Gigasheet + Einblick: Bridging the gap between business users and data scientist

Paul Yang - April 6th, 2023

As the amount of data generated by businesses continues to increase exponentially, the ability to effectively analyze and make sense of this data has become a key factor in driving success. However, there is often a gap between business users, who often have firsthand working knowledge of the data, and data scientists, who are responsible for developing the models and algorithms used to extract insights from the data.

This is where the combination of Gigasheet's big data spreadsheet and data preparation tools and Einblick's multiplayer Python notebooks can prove to be a game changer. By integrating these two tools, businesses can bridge the gap between their business analysts and data scientists, allowing them to work together more quickly and effectively.
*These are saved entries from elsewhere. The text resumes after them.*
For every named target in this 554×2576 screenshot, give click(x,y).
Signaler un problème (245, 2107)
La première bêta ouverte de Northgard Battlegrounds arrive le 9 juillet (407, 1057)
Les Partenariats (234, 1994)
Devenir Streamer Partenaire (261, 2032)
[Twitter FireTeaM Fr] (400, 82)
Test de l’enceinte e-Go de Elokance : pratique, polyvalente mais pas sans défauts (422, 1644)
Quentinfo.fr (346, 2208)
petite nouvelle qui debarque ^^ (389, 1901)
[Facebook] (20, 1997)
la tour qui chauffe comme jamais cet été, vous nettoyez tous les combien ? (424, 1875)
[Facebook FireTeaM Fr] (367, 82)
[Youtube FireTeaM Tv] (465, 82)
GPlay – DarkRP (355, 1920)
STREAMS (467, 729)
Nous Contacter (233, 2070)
Gigasheet's intuitive spreadsheet-like interface allows business analysts to easily manipulate, clean, and prepare huge datasets without the need for complex programming skills. Einblick's innovative Python notebooks, on the other hand, provide data scientists with a collaborative, cloud-based platform for developing and sharing code and models. When the two come together, the real magic happens.

Best of all, both Einblick and Gigasheet offer free tiers.

Business users can leverage Gigasheet to prepare and clean their data on their own, before sharing it with data scientists who can then use Einblick's deep data science capabilities to extract insights from the data. This seamless collaboration cuts out the back-and-forth between the two teams yielding rapid, accurate insights, as well as increased efficiency and productivity for the business.

Jump to the end or click here to watch a walkthrough, or read on for the step-by-step.

Inventory + Forecasting Let’s Do It

In this example, the inventory team wants to work with the data science team to develop a forecast for our best-selling product. At the same time, we also have the ability to leverage the cleansed data for other applications including sharing with marketing and anybody else as well.

Data Prep In Gigasheet

We’ll start with 2 files from separate different online order management systems that span several years and millions of transactions. In this case we’ve recently migrated between systems and have some overlap between our data sets. Further complicating matters, the data is exported in different formats. It was originally in XLS, but more recently we’ve moved to an order management system which exports the data as JSON. In total all of these files amount to just over 1GB of data, and more than 4.8 million rows – far beyond the row limits of Excel or Google Sheets.

You can explore the data files we’re using here: https://app.gigasheet.com/datasets?folder=ef661987_54bf_4959_b7f3_b4de481c7655.

Under typical circumstances a marketing analyst would need help from a data team to prepare this data for analysis, but with Gigasheet this is as easy as using a spreadsheet.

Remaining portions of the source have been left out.